La langue maternelle, est-ce la langue de nos mères ? Celle de notre petite enfance, peut-être même différente de celle de la mère ? Celle qui nous donne notre identité ? Si tout passe par le langage, elle est toute puissance quand l’écrivain s’en empare faisant œuvre « avec » et « contre », tout à la fois lui appartenant et s’en tenant éloigné. Sait-on toujours si elle nous constitue ou nous dépossède, si elle est nôtre ou étrangère ?
L’écrivain parfois ou le poète plus souvent la tient éloignée de lui, la cherche dans un ailleurs, un autre idiome, peut-être une langue fantasmée, dans le refus, la honte de ne pas posséder celle d’une ascendance déniée.
L’exil est un voyage aux frontières du mystère, de l’absence et du manque d’amour.
Parfois il arrive aussi que son accès se pare d’un double interdit ; quand la mère elle-même s’est tenue loin de l’enfant, lui refusant ce partage. Alors, dans les mots du corps s’inscrit le silence au cœur même de la parole niée.

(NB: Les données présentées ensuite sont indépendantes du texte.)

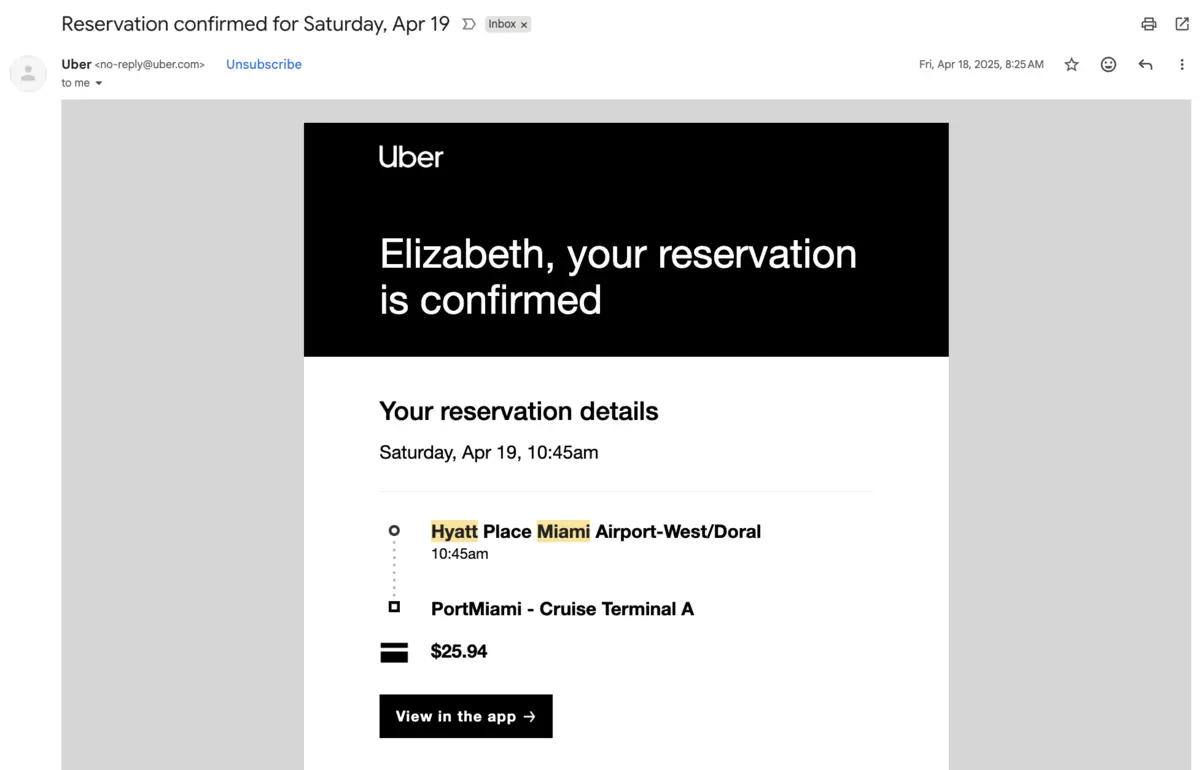Image resolution: width=1200 pixels, height=770 pixels.
Task: Remove the Inbox label from the email
Action: (x=524, y=24)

Dans cette crise de langage, les mots deviennent de véritables « sables mouvants » (Bataille) piégés par la fulgurance et la rage du dire.
L’exil, l’abandon et la petite musique lancinante de cette langue amère composent ici l’acheminement à son indépassable expression.
Dans l’exil de la langue
dans l’épaisseur des songes
dans la nasse des mots
puiser au puits du temps
réconciliation et silence.
I – L’EXIL DE LA LANGUE
Dans la nuit, la langue
La langue m’a perdue au jour de ma naissance
au milieu de décembre
la nuit s’est levée sur le seuil de ma vie
au socle des limons creusés dedans la terre
la lumière s’infiltre et je suis confondue
*
Mères immobiles aux écumes de sable
transformatrices du tout
une parmi les vôtres
la figurine avance
obstinée suspendue
au-dessus d’un pont.
*
Silhouette filiforme
seule comme les femmes de Venise
fluettes en réduction
indéfiniment allongées
dans ma solitude
je me tiens à distance
tant je sais parler à mes morts
*
De la nécessité de trouver une langue
qui parlerait par ma voix secrète
au plus intime de mon labyrinthe
j’ai – éreintante recherche dans la sphère des jours
abandonné l’illusoire trajectoire
la vie prend trop de place
et me trahit sans cesse.
*
Je ne parle pas la langue de ma mère
et par dessus la lagune
c’est celle qu’on dit maternelle
pourtant qui me parvient.
*
Je t’ai soumise ô langue mère
à l’inutilité de ta parole
à mon absolue volonté d’exister
à vouloir dire à vouloir taire
tu es restée langue morte
ou plutôt lettre morte
ou encore dirais-je l’être mort
féminin masculin confusion des genres
quand langue et matrice se confondent
dans l’indifférence de la chair
*
Dans la déperdition et l’horreur
perte de la langue
dissimulation des traits
immolation de la déesse-mère
plus d’idole
de jour comme de nuit
absente enferrée
mais toute puissante la langue.
[…]
« Nommer la parole absente » – cette recherche d’une langue en exil parcourt ce triptyque poétique. Cette langue, est-elle maternelle, est-elle celle d’une terre, est-elle celle d’une mère, est-elle au delà ? On avance par touches sensibles dans une interrogation qui prend corps à travers les mots de Marie Desvignes, mais pour toucher toujours une ambiguïté continue : cette langue qui prend corps, qui peut-être est le corps, est aussi insaisissable, au delà des mots. Cette recherche est-elle prise au piège ? Pourtant, la force de la langue poétique rend le corps – très présent – et les sensations, vivant et vivantes. Le verbe fait chair. Ce questionnement qu’elle poursuit, à mon avis, n’est pas vain – il y a une parole qui se crée, dans le cheminement, dans l’écoute du corps et des sens. C’est ce que me dit ce recueil, de belle langue, de Marie Desvignes.